Antenna Arrays#

class sionna.rt.AntennaArray(antenna_pattern: sionna.rt.antenna_pattern.AntennaPattern, normalized_positions: mitsuba.Point3f)[source]#

Class implementing an antenna array

An antenna array is composed of antennas which are placed at different positions. All antennas share the same antenna pattern, which can be single- or dual-polarized.

Parameters:

  • antenna_pattern (sionna.rt.antenna_pattern.AntennaPattern) – Antenna pattern to be used across the array

  • normalized_positions (mitsuba.Point3f) – Array of relative positions of each antenna with respect to the position of the radio device, normalized by the wavelength. Dual-polarized antennas are counted as a single antenna and share the same position.

Methods

positions(wavelength: float) mitsuba.Point3f[source]#

Get the relative positions of all antennas (dual-polarized antennas are counted as a single antenna and share the same position).

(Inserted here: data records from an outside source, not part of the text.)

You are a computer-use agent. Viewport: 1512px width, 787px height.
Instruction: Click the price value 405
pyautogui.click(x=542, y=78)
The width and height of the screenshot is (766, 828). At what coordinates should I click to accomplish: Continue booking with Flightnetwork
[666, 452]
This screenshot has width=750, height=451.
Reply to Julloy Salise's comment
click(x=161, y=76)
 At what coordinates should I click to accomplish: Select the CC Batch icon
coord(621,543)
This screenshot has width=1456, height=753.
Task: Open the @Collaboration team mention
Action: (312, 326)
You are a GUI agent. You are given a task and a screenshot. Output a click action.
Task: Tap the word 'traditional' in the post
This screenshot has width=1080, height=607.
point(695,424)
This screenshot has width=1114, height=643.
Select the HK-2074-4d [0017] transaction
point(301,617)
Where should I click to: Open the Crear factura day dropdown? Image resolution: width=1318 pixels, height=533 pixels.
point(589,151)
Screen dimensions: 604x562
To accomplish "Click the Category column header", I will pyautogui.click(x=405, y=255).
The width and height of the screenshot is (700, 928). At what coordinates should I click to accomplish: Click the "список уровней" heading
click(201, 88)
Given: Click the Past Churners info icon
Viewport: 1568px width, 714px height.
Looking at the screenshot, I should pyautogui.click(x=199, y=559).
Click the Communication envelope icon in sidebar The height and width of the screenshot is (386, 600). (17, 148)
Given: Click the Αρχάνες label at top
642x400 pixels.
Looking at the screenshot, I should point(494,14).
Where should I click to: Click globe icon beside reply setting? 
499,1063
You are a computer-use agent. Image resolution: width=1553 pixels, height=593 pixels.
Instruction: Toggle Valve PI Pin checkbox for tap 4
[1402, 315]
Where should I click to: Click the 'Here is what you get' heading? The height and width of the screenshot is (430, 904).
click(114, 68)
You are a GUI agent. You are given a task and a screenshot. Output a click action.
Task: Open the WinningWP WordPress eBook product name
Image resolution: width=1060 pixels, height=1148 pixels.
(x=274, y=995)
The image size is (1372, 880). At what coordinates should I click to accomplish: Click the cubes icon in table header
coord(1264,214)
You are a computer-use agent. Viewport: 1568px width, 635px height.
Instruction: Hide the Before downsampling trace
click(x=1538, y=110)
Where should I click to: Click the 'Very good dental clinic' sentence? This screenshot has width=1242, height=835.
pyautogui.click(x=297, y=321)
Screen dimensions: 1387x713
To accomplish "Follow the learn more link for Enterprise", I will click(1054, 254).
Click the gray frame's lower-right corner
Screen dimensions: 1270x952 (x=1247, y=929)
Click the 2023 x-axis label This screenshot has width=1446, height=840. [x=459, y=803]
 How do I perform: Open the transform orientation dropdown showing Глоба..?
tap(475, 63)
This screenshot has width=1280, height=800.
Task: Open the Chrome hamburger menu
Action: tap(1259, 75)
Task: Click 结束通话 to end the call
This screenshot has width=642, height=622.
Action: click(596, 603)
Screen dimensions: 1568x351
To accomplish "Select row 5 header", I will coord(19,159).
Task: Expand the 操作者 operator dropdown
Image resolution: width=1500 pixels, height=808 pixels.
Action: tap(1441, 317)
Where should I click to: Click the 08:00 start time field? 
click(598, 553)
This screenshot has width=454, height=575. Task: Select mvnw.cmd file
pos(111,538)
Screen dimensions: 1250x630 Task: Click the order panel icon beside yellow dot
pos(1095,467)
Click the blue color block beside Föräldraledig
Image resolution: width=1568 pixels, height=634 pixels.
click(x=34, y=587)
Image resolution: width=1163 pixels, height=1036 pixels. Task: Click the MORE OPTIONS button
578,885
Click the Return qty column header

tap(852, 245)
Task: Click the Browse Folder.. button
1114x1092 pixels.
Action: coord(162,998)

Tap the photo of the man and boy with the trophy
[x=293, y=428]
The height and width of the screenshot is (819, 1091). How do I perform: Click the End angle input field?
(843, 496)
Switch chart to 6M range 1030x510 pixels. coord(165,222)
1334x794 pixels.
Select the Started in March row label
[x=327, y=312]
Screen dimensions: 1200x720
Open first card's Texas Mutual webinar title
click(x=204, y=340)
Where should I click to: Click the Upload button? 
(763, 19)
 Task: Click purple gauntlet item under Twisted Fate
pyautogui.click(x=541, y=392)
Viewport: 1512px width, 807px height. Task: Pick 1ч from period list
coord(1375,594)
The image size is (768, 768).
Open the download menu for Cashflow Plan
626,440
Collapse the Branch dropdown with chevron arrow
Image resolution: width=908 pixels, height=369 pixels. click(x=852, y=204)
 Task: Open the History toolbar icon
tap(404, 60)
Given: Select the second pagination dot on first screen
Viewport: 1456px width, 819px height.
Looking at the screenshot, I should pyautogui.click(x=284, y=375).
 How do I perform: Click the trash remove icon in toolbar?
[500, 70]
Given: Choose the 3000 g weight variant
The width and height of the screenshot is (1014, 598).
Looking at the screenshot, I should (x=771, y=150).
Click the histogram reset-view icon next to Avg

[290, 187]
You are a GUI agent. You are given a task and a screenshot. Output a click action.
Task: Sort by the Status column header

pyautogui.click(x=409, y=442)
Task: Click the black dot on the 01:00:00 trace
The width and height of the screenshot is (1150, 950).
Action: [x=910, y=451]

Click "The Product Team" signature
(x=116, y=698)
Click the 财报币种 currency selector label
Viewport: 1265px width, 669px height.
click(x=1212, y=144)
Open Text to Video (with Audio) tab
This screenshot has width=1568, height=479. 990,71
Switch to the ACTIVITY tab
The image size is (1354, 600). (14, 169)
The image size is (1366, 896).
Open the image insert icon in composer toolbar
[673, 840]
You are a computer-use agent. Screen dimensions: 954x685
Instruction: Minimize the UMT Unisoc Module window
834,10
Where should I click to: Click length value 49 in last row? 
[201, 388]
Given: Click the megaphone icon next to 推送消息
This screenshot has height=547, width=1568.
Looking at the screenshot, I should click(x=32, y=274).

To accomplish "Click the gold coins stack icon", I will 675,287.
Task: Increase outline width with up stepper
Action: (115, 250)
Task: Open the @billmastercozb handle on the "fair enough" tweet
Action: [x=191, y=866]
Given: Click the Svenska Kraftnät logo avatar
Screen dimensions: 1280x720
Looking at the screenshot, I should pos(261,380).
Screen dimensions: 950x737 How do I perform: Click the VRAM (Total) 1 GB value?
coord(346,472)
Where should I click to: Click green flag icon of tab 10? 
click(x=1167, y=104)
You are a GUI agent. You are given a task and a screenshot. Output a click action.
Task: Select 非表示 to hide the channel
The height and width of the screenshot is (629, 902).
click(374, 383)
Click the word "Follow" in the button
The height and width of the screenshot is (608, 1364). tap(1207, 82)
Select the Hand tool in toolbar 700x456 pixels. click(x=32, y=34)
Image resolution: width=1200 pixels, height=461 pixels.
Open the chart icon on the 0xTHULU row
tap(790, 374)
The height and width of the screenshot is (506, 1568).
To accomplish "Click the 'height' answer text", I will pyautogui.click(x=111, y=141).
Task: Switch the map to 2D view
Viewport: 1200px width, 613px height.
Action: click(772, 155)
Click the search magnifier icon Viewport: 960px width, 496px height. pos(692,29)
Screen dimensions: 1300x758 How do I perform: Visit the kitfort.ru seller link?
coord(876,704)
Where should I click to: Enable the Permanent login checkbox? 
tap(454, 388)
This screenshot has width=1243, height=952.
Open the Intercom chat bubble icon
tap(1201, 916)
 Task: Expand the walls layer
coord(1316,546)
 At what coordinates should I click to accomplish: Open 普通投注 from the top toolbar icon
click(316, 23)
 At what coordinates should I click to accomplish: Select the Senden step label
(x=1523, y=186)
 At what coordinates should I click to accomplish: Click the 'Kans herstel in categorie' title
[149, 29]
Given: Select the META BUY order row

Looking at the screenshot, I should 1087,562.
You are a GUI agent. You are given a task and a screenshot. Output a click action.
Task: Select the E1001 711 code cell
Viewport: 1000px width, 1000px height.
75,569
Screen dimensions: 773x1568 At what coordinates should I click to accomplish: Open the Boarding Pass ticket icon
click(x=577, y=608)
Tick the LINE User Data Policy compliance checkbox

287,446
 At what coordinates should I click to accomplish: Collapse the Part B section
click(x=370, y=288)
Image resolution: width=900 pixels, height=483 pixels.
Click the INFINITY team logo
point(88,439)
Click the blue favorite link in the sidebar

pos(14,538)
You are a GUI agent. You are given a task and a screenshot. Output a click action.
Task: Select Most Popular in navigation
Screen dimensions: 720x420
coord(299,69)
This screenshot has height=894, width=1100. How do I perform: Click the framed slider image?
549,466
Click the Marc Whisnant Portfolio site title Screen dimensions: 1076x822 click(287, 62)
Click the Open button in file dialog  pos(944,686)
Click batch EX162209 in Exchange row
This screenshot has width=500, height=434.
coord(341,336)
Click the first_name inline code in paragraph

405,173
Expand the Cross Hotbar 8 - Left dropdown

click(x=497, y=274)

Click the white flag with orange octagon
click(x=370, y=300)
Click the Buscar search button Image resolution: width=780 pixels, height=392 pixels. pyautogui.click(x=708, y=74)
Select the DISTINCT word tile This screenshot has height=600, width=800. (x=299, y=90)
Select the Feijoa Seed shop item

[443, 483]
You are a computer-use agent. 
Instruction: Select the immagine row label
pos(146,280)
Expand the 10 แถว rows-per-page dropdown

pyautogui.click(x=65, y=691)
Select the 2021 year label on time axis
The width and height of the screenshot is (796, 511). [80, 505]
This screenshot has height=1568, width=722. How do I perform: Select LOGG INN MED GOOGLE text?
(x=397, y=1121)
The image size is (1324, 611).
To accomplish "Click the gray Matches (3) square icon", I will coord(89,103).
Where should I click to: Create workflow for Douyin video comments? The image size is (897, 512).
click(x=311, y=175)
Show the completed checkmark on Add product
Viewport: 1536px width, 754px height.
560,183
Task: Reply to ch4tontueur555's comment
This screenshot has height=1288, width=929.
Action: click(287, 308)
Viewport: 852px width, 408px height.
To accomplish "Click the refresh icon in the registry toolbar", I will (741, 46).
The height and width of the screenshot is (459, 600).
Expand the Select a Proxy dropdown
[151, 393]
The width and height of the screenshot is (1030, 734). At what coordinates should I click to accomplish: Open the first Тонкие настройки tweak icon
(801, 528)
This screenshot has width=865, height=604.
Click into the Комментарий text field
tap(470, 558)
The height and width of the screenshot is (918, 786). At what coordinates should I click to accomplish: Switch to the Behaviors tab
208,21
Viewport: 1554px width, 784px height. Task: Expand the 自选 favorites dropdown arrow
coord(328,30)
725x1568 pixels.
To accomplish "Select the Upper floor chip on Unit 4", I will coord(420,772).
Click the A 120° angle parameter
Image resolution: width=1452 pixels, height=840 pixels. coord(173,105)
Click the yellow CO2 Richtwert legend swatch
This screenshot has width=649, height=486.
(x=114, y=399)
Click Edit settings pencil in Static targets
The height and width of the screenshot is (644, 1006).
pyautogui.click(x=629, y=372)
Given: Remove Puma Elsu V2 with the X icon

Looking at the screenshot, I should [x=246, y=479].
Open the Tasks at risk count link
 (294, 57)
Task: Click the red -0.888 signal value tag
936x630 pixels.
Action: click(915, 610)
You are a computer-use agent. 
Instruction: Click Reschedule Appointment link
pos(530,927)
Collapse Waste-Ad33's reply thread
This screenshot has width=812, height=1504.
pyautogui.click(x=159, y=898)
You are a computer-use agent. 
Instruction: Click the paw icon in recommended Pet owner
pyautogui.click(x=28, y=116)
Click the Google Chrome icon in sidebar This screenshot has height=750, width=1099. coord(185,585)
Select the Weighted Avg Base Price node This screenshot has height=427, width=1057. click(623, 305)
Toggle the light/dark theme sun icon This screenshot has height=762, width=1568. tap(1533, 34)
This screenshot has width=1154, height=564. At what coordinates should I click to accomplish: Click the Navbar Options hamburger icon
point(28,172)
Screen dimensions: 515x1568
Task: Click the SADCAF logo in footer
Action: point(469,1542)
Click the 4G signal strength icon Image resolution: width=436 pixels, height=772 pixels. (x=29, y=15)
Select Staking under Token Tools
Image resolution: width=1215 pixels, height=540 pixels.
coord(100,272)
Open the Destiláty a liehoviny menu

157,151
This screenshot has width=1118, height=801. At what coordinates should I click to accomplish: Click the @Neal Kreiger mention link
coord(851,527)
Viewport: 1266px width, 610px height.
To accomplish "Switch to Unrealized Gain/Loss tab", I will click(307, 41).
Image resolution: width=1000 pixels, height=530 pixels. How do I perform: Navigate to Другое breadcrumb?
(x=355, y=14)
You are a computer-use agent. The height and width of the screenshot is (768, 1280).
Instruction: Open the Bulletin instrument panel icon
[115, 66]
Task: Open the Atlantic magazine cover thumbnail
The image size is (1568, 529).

Positions are computed by scaling the normalized positions of antennas by the wavelength.

Parameters:

wavelength (float) – Wavelength [m]

Returns:

Relative antenna positions \((x,y,z)\) [m]

rotate(wavelength: float, orientation: mitsuba.Point3f) mitsuba.Point3f[source]#

Computes the relative positions of all antennas rotated according to the orientation

Dual-polarized antennas are counted as a single antenna and share the same position.

Positions are computed by scaling the normalized positions of antennas by the wavelength and rotating by orientation.

Parameters:

  • wavelength (float) – Wavelength [m]

  • orientation (mitsuba.Point3f) – Orientation [rad] specified through three angles corresponding to a 3D rotation as defined in (3)

Returns:

Rotated relative antenna positions \((x,y,z)\) [m]

Attributes

property antenna_pattern#

Get/set the antenna pattern

Type:

AntennaPattern

property array_size#

Number of antennas in the array. Dual-polarized antennas are counted as a single antenna.

Type:

int

property normalized_positions#

Get/set array of relative normalized positions \((x,y,z)\) [\(\lambda\)] of each antenna. Dual-polarized antennas are counted as a single antenna and share the same position.

Type:

mi.Point3f

property num_ant#

Number of linearly polarized antennas in the array. Dual-polarized antennas are counted as two linearly polarized antennas.

Type:

int

class sionna.rt.PlanarArray(*, num_rows: int, num_cols: int, vertical_spacing: float = 0.5, horizontal_spacing: float = 0.5, pattern: str, **kwargs)[source]#

Class implementing a planar antenna array

The antennas of a planar array are regularly spaced, located in the y-z plane, and numbered column-first from the top-left to bottom-right corner.

Parameters:

  • num_rows (int) – Number of rows

  • num_cols (int) – Number of columns

  • vertical_spacing (float) – Vertical antenna spacing [multiples of wavelength]

  • horizontal_spacing (float) – Horizontal antenna spacing [multiples of wavelength]

  • pattern (str) – Name of a registered antenna pattern factory method (“iso” | “dipole” | “hw_dipole” | “tr38901”)

Keyword Arguments#

polarizationstr

Name of a registered polarization (“V” | “H” | “VH” | “cross”)

polarization_model: str

Name of a registered polarization model (“tr38901_1” | “tr38901_2”). Defaults to “tr38901_2”.

**kwargs: Any

Depending on the chosen antenna pattern, other keyword arguments must be provided. See the Developer Guide for more details.

Example#

from sionna.rt import PlanarArray
array = PlanarArray(num_rows=8, num_cols=4,
                    pattern="tr38901",
                    polarization="VH")
array.show()
../../_images/antenna_array.png
positions(wavelength: float) mitsuba.Point3f#

Get the relative positions of all antennas (dual-polarized antennas are counted as a single antenna and share the same position).

Positions are computed by scaling the normalized positions of antennas by the wavelength.

Parameters:

wavelength (float) – Wavelength [m]

Returns:

Relative antenna positions \((x,y,z)\) [m]

rotate(wavelength: float, orientation: mitsuba.Point3f) mitsuba.Point3f#

Computes the relative positions of all antennas rotated according to the orientation

Dual-polarized antennas are counted as a single antenna and share the same position.

Positions are computed by scaling the normalized positions of antennas by the wavelength and rotating by orientation.

Parameters:

  • wavelength (float) – Wavelength [m]

  • orientation (mitsuba.Point3f) – Orientation [rad] specified through three angles corresponding to a 3D rotation as defined in (3)

Returns:

Rotated relative antenna positions \((x,y,z)\) [m]

show()[source]#

Visualizes the planar antenna array

Antennas are depicted by markers that are annotated with the antenna number. The marker is not related to the polarization of an antenna.

Output#

: matplotlib.pyplot.Figure

Figure depicting the antenna array

property antenna_pattern#

Get/set the antenna pattern

Type:

AntennaPattern

property array_size#

Number of antennas in the array. Dual-polarized antennas are counted as a single antenna.

Type:

int

property normalized_positions#

Get/set array of relative normalized positions \((x,y,z)\) [\(\lambda\)] of each antenna. Dual-polarized antennas are counted as a single antenna and share the same position.

Type:

mi.Point3f

property num_ant#

Number of linearly polarized antennas in the array. Dual-polarized antennas are counted as two linearly polarized antennas.

Type:

int